* PROVIDED MATERIAL:
☆ ☆ ☆ ☆ ☆ ☆ ☆

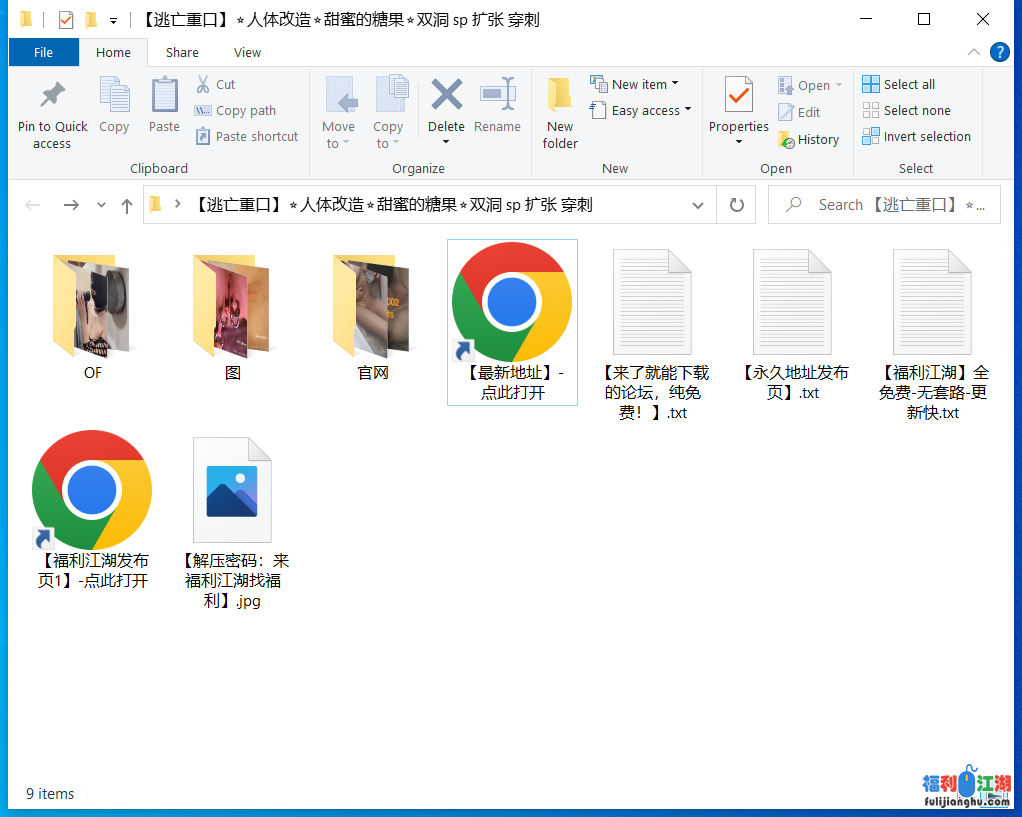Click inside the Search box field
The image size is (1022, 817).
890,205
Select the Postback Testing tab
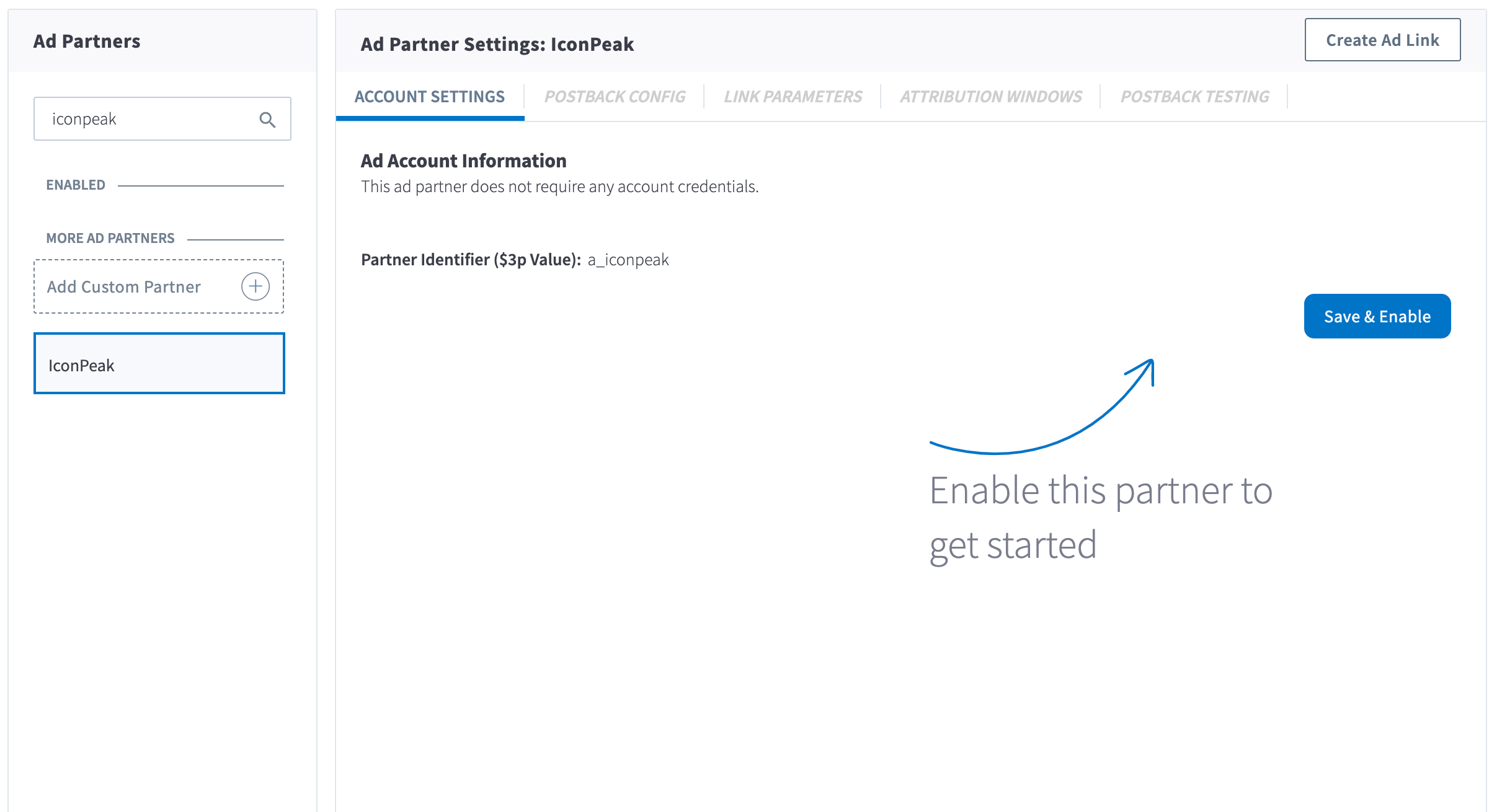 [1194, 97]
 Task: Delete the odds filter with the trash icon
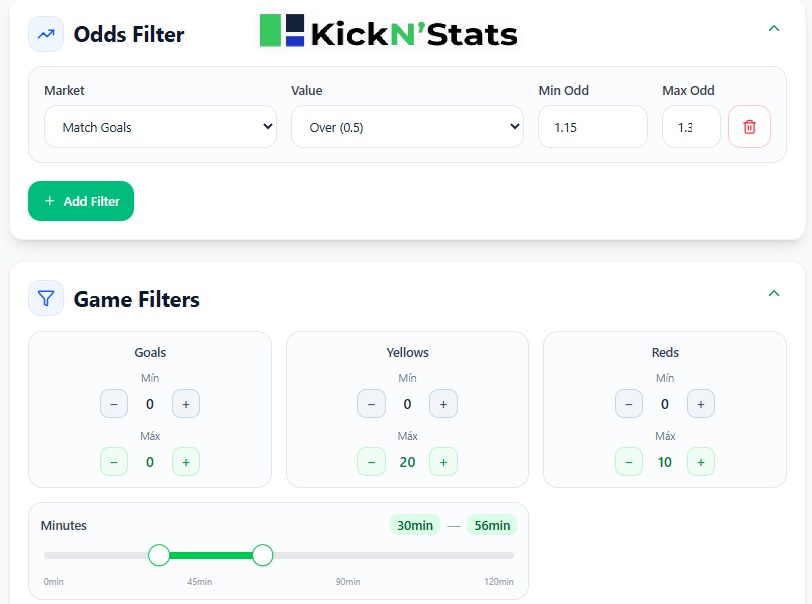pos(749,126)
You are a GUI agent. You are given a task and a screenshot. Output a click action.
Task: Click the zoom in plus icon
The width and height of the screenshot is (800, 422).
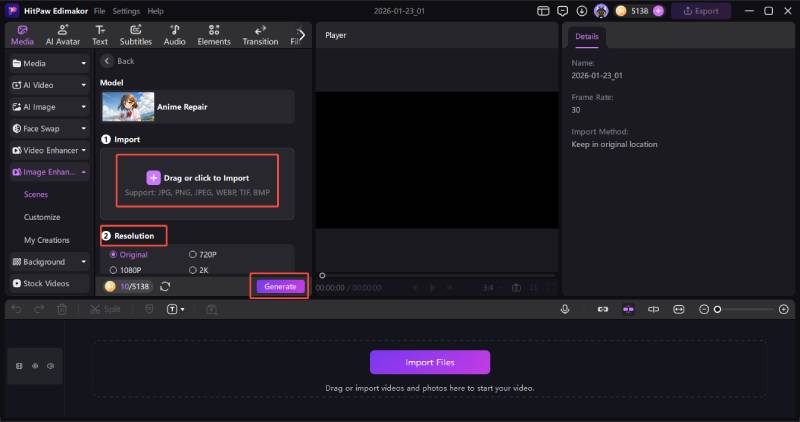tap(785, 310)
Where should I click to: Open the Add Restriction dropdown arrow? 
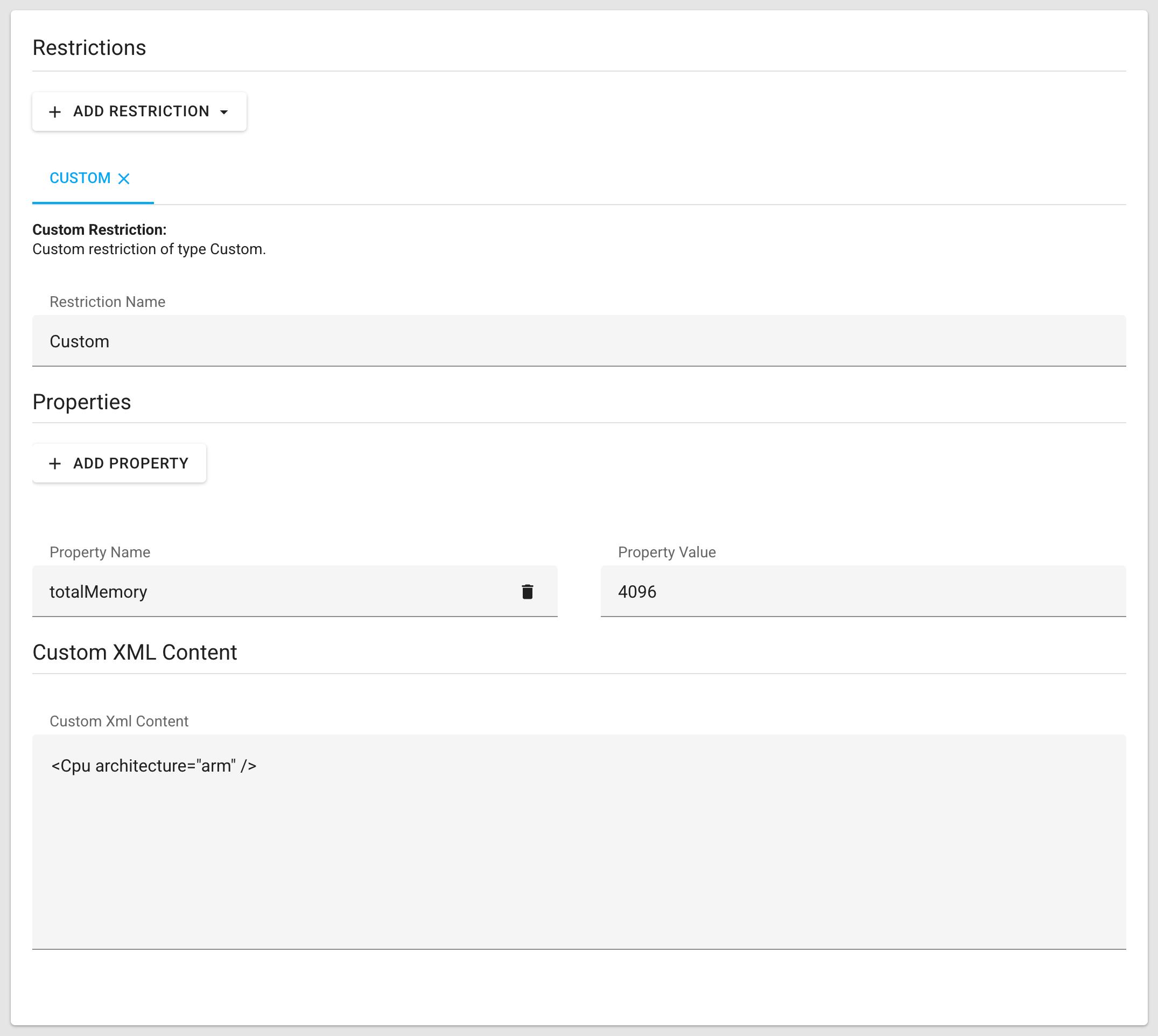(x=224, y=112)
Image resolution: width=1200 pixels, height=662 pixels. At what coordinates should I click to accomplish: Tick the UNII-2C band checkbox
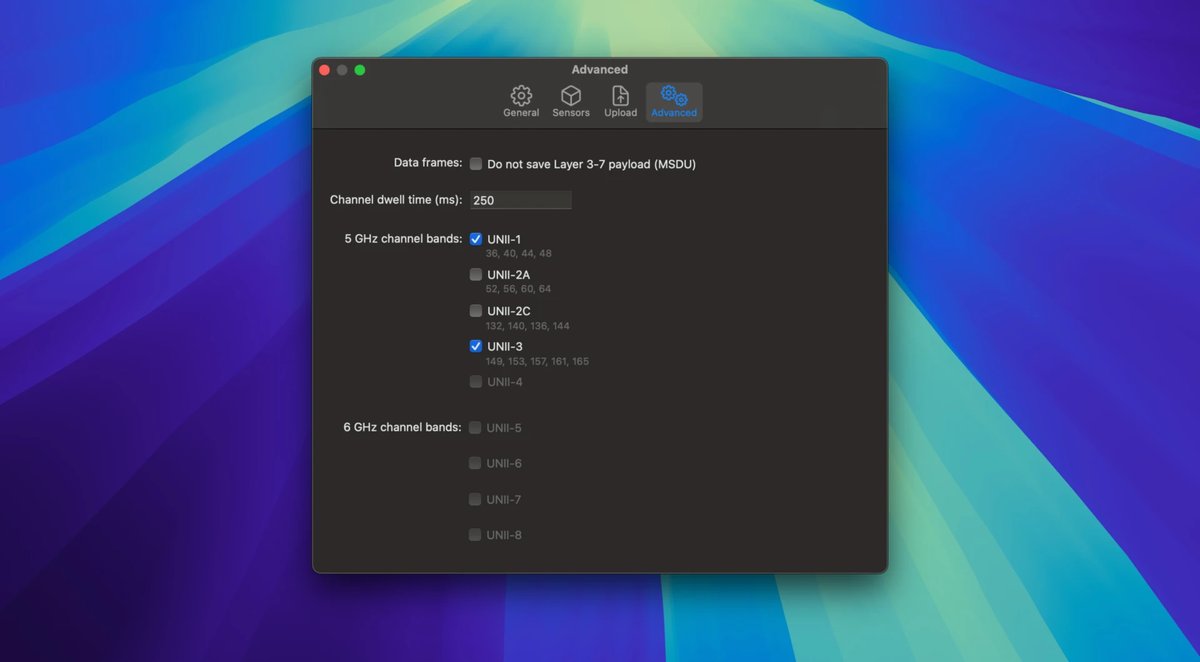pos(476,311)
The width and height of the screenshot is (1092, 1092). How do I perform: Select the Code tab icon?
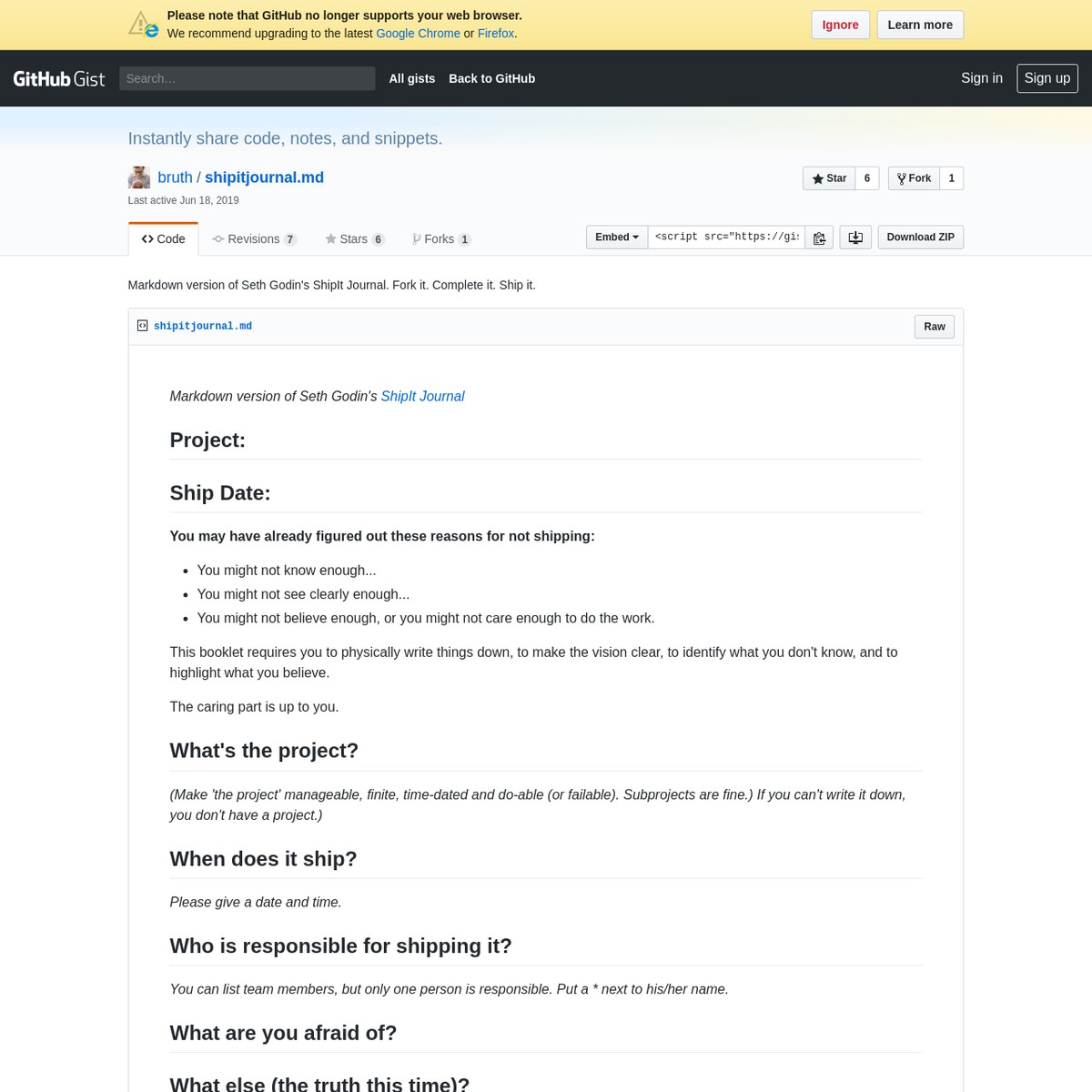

☆ ☆ ☆ ☆ ☆ ☆ ☆

* EXERCISE BRIEF: Reproduce the records verbatim, from the line containing "You are a GUI" through the end of the records, with both ends included. Leave the pictures out of your answer.

* REPLY:
You are a GUI agent. You are given a task and a screenshot. Output a click action.
Task: Click the zoom in plus icon
The width and height of the screenshot is (800, 422).
tap(785, 310)
Where should I click to: Open the Add Restriction dropdown arrow? 
(x=224, y=112)
Image resolution: width=1200 pixels, height=662 pixels. At what coordinates should I click to accomplish: Tick the UNII-2C band checkbox
pos(476,311)
The width and height of the screenshot is (1092, 1092). How do I perform: Select the Code tab icon?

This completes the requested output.